**WHAT IS BEING ASKED**. Reproduce, word for word and in full, the forum thread below about router power supplies placed above a drop ceiling.

**EXTRACTED TEXT**.
+ + + + +

# BS



## Dennis Alwon (May 9, 2009)

Chris the router power supply cannot pass thru the ceiling tile. Also the cord is still up there. I have to agree with the EI


----------



## erics37 (May 7, 2009)

I'd agree with you!

If I install a 20 amp receptacle somewhere perfectly legal, it's not my fault the owner plugs in twelve extension cords and fifteen splitters.


----------



## 480sparky (Sep 20, 2007)

Charge the owner to move the routers and for a reinspect.


----------



## Chris1971 (Dec 27, 2010)

Dennis Alwon said:


> Chris the router power supply cannot pass thru the ceiling tile. Also the cord is still up there. I have to agree with the EI


I understand that, we did not install that equipment above the ceiling. We installed two receptacles below ceiling so they could move their stuff below the drop ceiling.


----------



## Chris1971 (Dec 27, 2010)

erics37 said:


> I'd agree with you!
> 
> If I install a 20 amp receptacle somewhere perfectly legal, it's not my fault the owner plugs in twelve extension cords and fifteen splitters.


That's exactly how I feel.


----------



## Dennis Alwon (May 9, 2009)

Chris1971 said:


> I understand that, we did not install that equipment above the ceiling. We installed two receptacles below ceiling so they could move their stuff below the drop ceiling.

+ + + + +

**ENTRIES**.
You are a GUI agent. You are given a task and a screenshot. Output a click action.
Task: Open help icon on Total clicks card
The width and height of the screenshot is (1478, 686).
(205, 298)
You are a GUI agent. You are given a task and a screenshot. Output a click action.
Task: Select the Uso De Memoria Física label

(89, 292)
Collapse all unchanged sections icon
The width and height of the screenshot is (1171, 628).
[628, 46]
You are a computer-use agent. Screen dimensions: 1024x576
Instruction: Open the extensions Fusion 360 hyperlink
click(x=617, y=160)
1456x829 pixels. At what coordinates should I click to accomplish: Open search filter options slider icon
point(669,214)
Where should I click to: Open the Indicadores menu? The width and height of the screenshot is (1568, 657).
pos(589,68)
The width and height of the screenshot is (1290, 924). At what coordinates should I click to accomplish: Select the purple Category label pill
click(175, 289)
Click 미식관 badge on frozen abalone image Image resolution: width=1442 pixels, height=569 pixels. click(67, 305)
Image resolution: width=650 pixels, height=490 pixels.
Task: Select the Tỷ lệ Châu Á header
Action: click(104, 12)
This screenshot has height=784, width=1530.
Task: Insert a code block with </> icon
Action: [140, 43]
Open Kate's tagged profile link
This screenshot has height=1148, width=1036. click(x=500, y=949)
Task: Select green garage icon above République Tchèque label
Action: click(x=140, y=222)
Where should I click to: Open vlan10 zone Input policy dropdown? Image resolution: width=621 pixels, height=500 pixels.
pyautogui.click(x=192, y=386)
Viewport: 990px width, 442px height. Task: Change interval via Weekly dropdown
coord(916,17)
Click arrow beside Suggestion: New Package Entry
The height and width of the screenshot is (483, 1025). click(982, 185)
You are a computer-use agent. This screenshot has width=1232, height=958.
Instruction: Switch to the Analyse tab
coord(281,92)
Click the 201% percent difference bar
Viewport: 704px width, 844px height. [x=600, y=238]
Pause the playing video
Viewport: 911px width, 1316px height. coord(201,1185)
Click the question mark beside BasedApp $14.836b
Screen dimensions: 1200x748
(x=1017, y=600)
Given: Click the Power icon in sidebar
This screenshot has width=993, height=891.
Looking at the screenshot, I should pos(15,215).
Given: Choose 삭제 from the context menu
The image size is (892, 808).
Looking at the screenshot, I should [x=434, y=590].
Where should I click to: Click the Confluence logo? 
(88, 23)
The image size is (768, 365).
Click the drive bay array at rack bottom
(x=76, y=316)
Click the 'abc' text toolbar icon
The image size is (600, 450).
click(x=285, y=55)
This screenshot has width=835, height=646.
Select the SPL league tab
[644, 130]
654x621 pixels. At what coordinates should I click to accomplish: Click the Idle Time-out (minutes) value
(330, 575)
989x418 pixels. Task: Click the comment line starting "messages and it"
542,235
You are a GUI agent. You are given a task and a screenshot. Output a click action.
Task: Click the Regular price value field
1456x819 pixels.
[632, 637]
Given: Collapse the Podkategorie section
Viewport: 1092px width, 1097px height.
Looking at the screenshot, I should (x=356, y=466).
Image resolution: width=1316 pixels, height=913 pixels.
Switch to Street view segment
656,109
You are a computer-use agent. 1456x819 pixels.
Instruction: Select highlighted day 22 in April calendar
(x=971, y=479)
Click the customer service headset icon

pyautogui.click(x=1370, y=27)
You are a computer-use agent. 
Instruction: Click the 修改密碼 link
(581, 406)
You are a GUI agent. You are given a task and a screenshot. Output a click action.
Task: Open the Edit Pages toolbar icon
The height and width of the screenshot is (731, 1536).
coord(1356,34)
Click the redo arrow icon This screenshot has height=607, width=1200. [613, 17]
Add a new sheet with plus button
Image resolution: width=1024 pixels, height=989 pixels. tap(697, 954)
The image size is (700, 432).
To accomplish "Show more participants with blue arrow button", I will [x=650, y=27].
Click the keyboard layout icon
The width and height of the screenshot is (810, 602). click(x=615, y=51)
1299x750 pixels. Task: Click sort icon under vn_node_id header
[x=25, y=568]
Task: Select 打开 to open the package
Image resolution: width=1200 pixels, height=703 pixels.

+ + + + +

**IN RESPONSE**.
# BS



## Dennis Alwon (May 9, 2009)

Chris the router power supply cannot pass thru the ceiling tile. Also the cord is still up there. I have to agree with the EI


----------



## erics37 (May 7, 2009)

I'd agree with you!

If I install a 20 amp receptacle somewhere perfectly legal, it's not my fault the owner plugs in twelve extension cords and fifteen splitters.


----------



## 480sparky (Sep 20, 2007)

Charge the owner to move the routers and for a reinspect.


----------



## Chris1971 (Dec 27, 2010)

Dennis Alwon said:


> Chris the router power supply cannot pass thru the ceiling tile. Also the cord is still up there. I have to agree with the EI


I understand that, we did not install that equipment above the ceiling. We installed two receptacles below ceiling so they could move their stuff below the drop ceiling.


----------



## Chris1971 (Dec 27, 2010)

erics37 said:


> I'd agree with you!
> 
> If I install a 20 amp receptacle somewhere perfectly legal, it's not my fault the owner plugs in twelve extension cords and fifteen splitters.


That's exactly how I feel.


----------



## Dennis Alwon (May 9, 2009)

Chris1971 said:


> I understand that, we did not install that equipment above the ceiling. We installed two receptacles below ceiling so they could move their stuff below the drop ceiling.